Dataset entries:
====================

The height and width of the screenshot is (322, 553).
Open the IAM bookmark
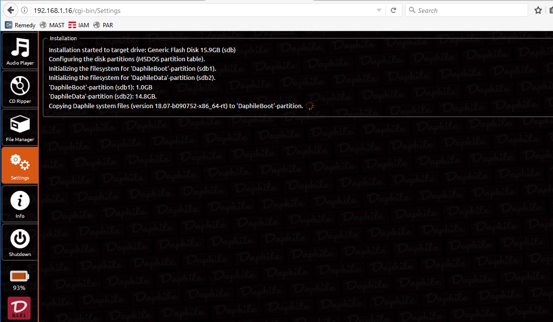point(79,25)
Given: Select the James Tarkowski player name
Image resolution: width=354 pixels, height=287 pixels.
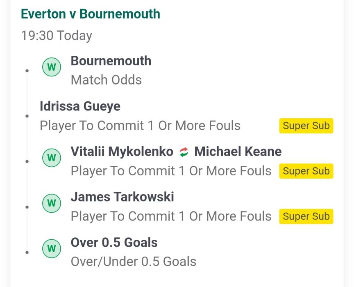Looking at the screenshot, I should (122, 197).
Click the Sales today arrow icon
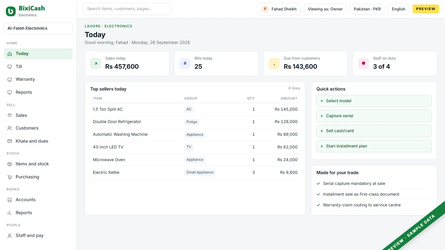 pos(96,63)
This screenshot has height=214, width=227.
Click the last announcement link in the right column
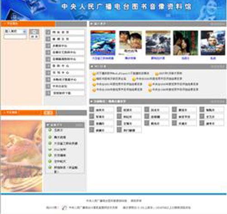(x=175, y=90)
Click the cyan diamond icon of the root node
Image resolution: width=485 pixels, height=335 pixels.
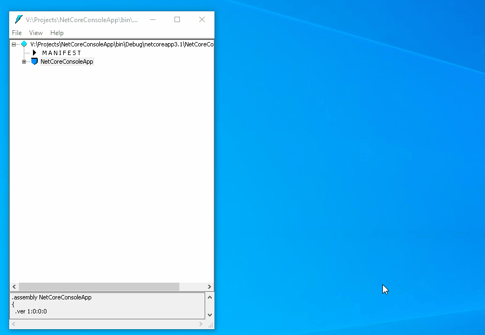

====================

What to produce:
Pictures excluded, copy exactly the lines running from the one with "Open the IAM bookmark" through the last line of the material.

Your solution:
Open the IAM bookmark
point(79,25)
Given: Select the James Tarkowski player name
Image resolution: width=354 pixels, height=287 pixels.
Looking at the screenshot, I should (122, 197).
Click the Sales today arrow icon
 pos(96,63)
This screenshot has height=214, width=227.
Click the last announcement link in the right column
(x=175, y=90)
Click the cyan diamond icon of the root node
Image resolution: width=485 pixels, height=335 pixels.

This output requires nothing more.